II. Description of the Proposed Rule

A. Covered Banks

As described above, section 401 of EGRRCPA amended section 165 of the Dodd-Frank Act by raising the minimum asset threshold for banks required to conduct stress tests from $10 billion to $250 billion. The proposed rule would implement this change by eliminating the two existing subcategories of “covered bank”—“$10 to $50 billion covered bank” and “over $50 billion covered bank”—and revising the term “covered bank” to mean a State nonmember bank or State savings association with average total consolidated assets that are greater than $250 billion. In addition, the proposal would make certain technical and conforming changes to 12 CFR part 325 in order to consolidate requirements, such as those related to reporting and publication, that are currently referenced separately with respect to $10 billion to $50 billion covered banks and over $50 billion covered banks.

B. Frequency of Stress Testing

Section 401 of EGRRCPA also changed the requirement under section 165 of the Dodd-Frank Act to conduct stress tests from “annual” to “periodic.” Consistent with proposals by the Board and the OCC, the NPR proposes that, in general, an FDIC-supervised institution that is a covered bank as of December 31, 2019, would be required to conduct, report, and publish a stress test once every two years, beginning on January 1, 2020, and continuing every even-numbered year thereafter (i.e., 2022, 2024, 2026, etc.). The proposed rule would also add a new defined term, “reporting year,” to the definitions at 12 CFR 325.2. A covered bank's reporting year would be the year in which a covered bank must conduct, report, and publish its stress test. As noted above, the “reporting year” for most covered banks would generally be every even-numbered year.
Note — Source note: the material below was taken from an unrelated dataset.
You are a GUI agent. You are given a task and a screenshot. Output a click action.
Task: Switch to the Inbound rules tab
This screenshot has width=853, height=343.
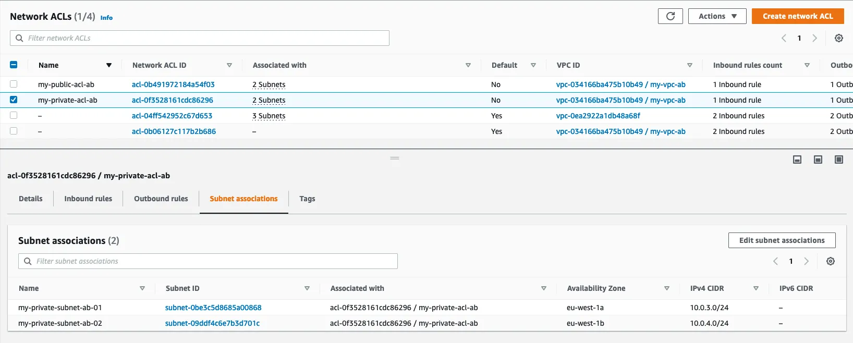pos(88,199)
However, under the NPR, covered banks that are subsidiaries of global systemically important bank holding companies or bank holding companies that have $700 billion or more in total assets or cross-jurisdictional activity of $75 billion or more would be required to conduct, report, and publish stress test results on the same schedule as their bank holding companies, which would be annually under rules proposed by the Board.

Subsequent to these changes, some covered banks would have a biennial reporting year (biennial stress testing covered banks) while others would have an annual reporting year (annual stress testing covered banks). In either case, under the NPR, the dates and deadlines in the FDIC's stress testing rule would apply for each reporting year for a covered bank. For example, a biennial stress testing covered bank preparing its 2022 stress test would rely on financial data available as of December 31, 2021; use stress test scenarios that would be provided by the FDIC no later than February 15, 2022; provide its report of the stress test to the FDIC by April 5, 2022; and publish a summary of the results of its stress test in the period starting June 15 and ending July 15 of 2022.

Based on the FDIC's experience overseeing and reviewing the results of company-run stress testing, the FDIC believes that a biennial stress testing cycle would be appropriate for most covered banks. For covered banks that would stress test on a biennial cycle, the FDIC nonetheless expects this level of frequency to provide the FDIC and the covered bank with information that is sufficient to satisfy the purposes of stress testing. In addition, the FDIC would continue to review the covered bank's stress testing processes and procedures. Under the proposed rule, all covered banks that would conduct stress tests on a biennial basis would be required to conduct stress tests in the same reporting year (i.e., the reporting years for biennial stress testing covered banks would be synchronized). By requiring these covered banks to conduct their stress tests in the same reporting year, the proposal would continue to allow the FDIC to make comparisons across banks for supervisory purposes and assess macroeconomic trends and risks to the banking industry.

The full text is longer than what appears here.